→ PROBLEMA BREVE:
Riscrivi i dati seguenti sostituendo "green" con "red" e lasciando invariato tutto il resto.

====== DATI FORNITI ======

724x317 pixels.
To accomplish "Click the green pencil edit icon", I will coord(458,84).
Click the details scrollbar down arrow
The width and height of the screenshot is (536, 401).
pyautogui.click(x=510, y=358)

======

→ RISULTATO DEL COMPITO:
724x317 pixels.
To accomplish "Click the red pencil edit icon", I will coord(458,84).
Click the details scrollbar down arrow
The width and height of the screenshot is (536, 401).
pyautogui.click(x=510, y=358)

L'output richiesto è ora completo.